For two years FINRA has made sales and marketing of L-Share variable annuities (VAs) a regulatory and examination priority. Not surprisingly, FINRA in November announced settled actions against eight broker-dealers, alleging failure to supervise sales of L-Share VAs. Without admitting or denying FINRA’s findings, the eight firms agreed to pay a collective total of $6.2 million in fines and more than $6 million to customers who purchased L-Share VAs.

L-Share VAs typically have a shorter surrender charge period (of three to five years) and higher ongoing mortality and expense risk (M&E) charges than a typical B-Share VA. Accordingly, L-Share VAs are generally more suitable for investors with short-term time horizons who want the optionality to be able to surrender the VA sooner than a B-Share VA.

On the other hand, certain VA guaranteed income benefit riders, which FINRA dubbed "long-term income riders," are designed primarily for investors with long-term time horizons.
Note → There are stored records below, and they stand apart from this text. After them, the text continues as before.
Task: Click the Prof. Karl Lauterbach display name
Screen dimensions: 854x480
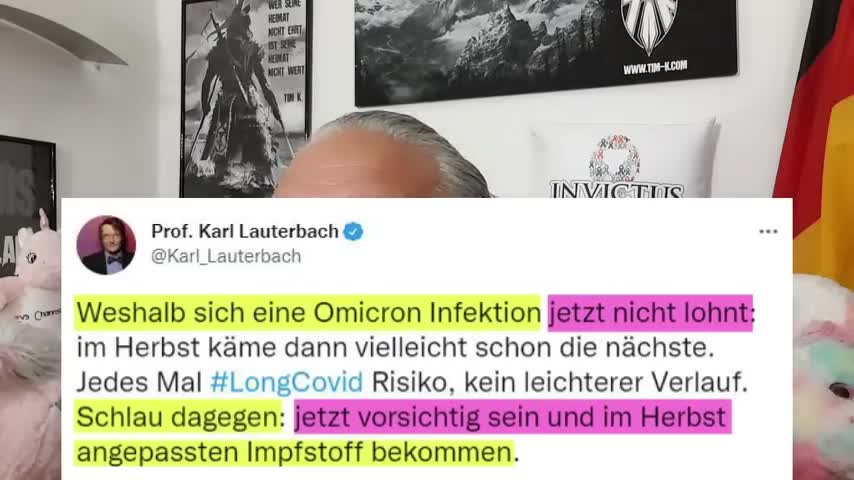Action: [x=245, y=232]
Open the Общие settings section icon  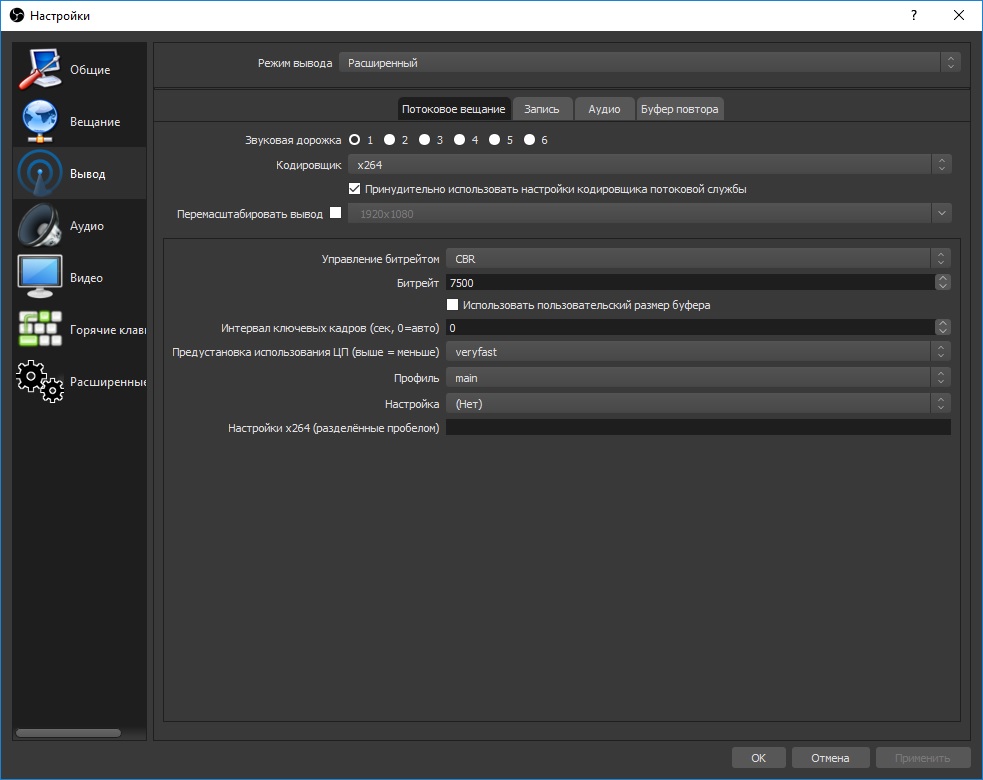click(40, 70)
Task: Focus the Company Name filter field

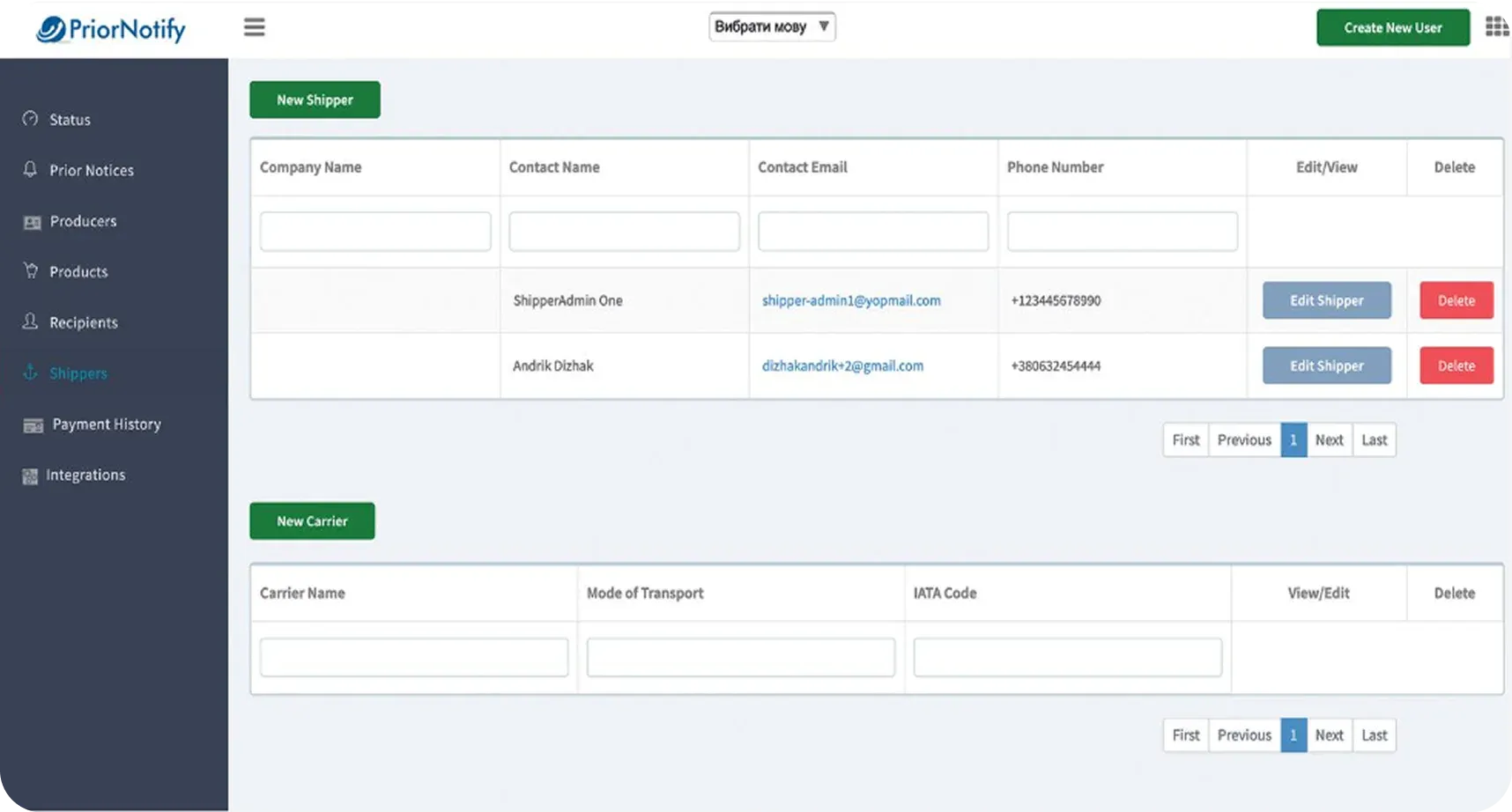Action: click(375, 232)
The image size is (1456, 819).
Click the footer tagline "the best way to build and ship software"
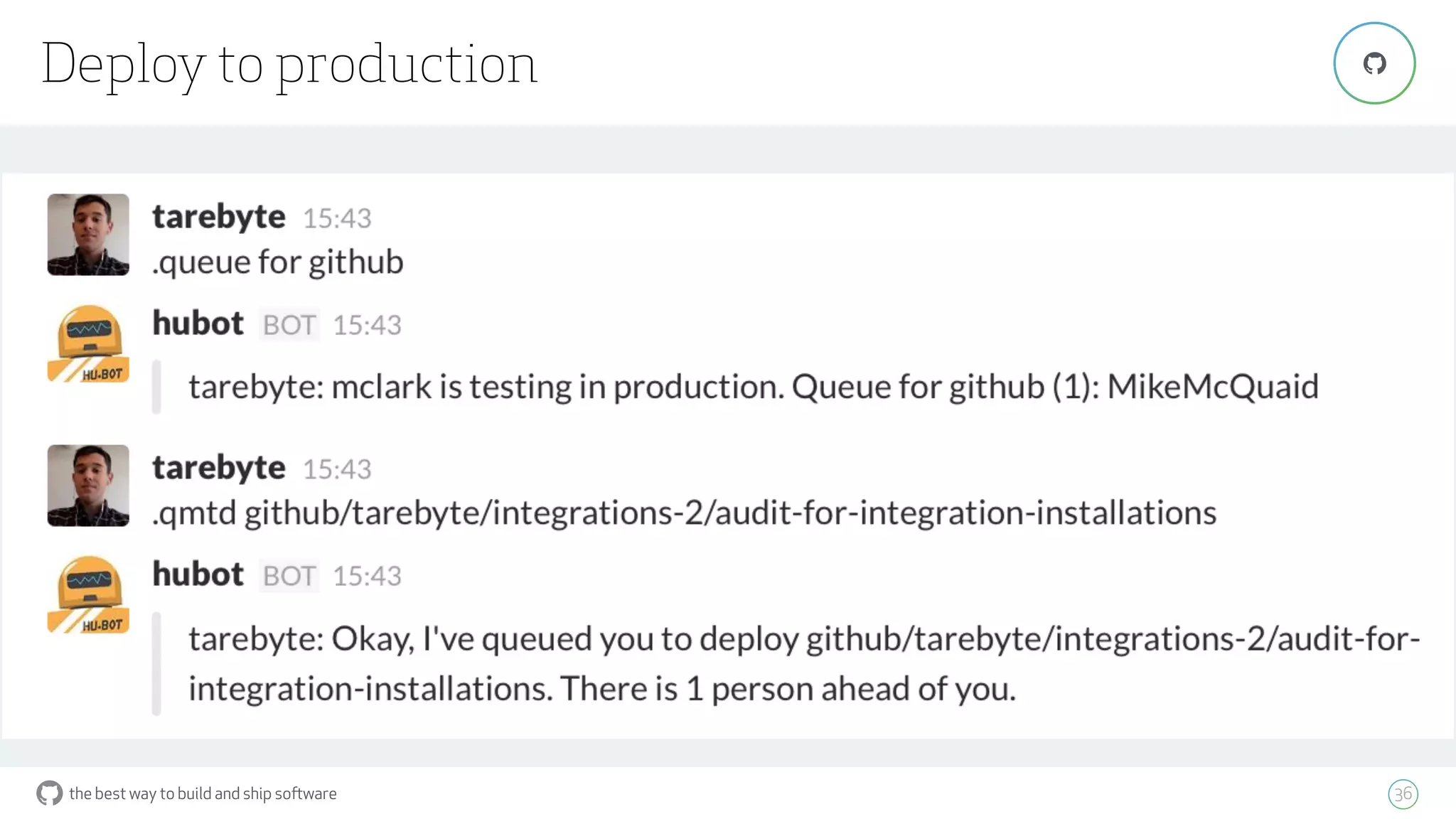coord(203,793)
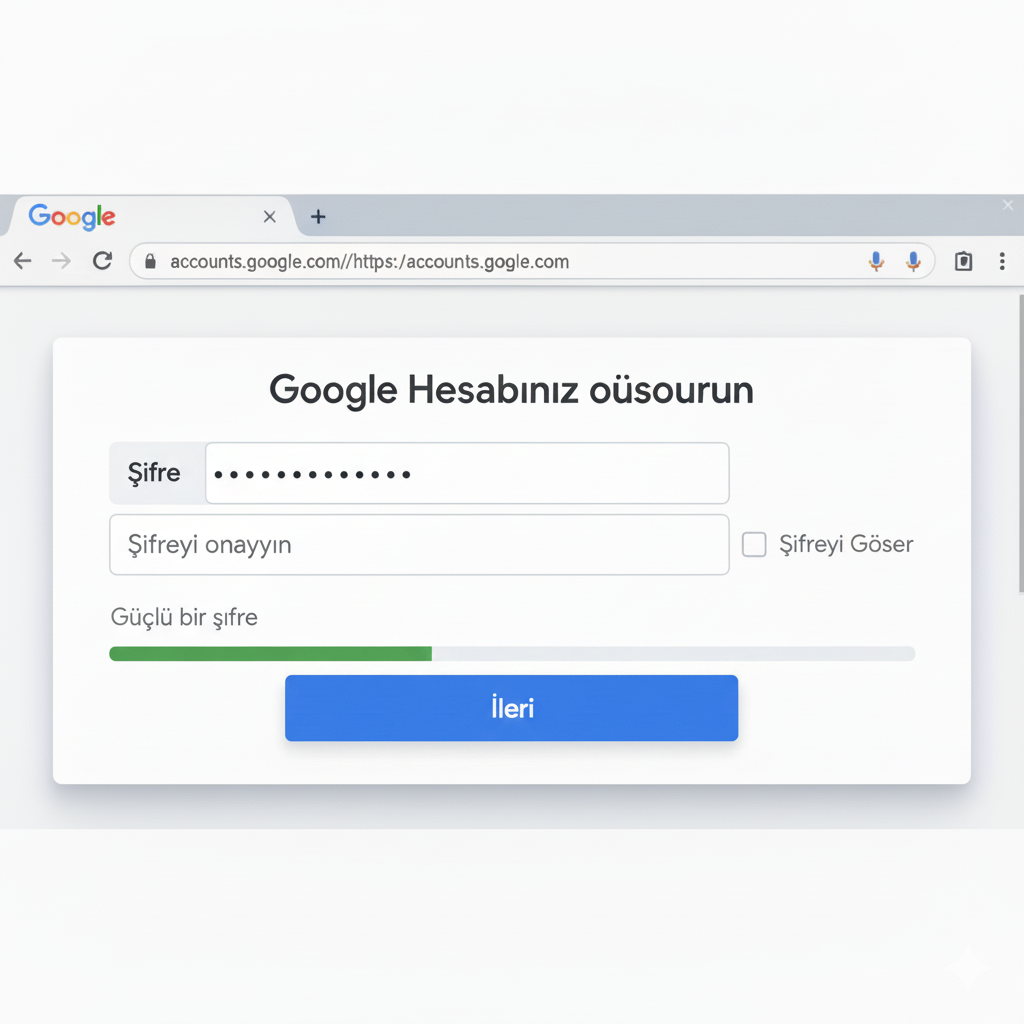Enable the Şifreyi Göster checkbox

click(754, 545)
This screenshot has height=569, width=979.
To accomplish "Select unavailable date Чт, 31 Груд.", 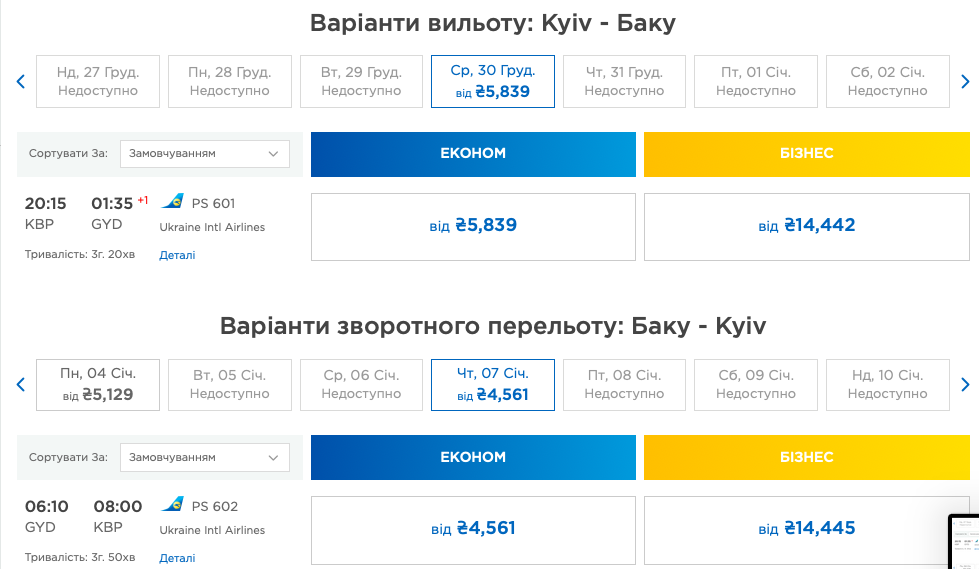I will click(624, 81).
FINRA found "the potentially incompatible time horizons" of L-share VAs with long-term income riders "may present a red flag that the purchase may not be suitable for a customer’s investment objective and time horizon."

Among other things, FINRA determined that the firms did not have and enforce adequate supervisory procedures regarding the sale of multiple-share class VAs, and did not provide adequate training or guidance to registered representatives about the types of customers for whom L-Share VAs would be suitable. Further, FINRA found that five of the firms did not identify or investigate "red flags" of potentially unsuitable sales of L-Share VAs.

FINRA’s focus on L-Share VAs has contributed to some firms’ decisions to cease offering L-share VAs or to ask insurers to redesign VAs to reduce the product’s "mortality and expense risk" charge upon completion of the surrender charge period. In this regard, the FINRA actions exclude L-Share VAs with a "persistency credit" that reduces ongoing fees – to a B-Share VA level – after the VA is held for a period of time, generally seven to 10 years.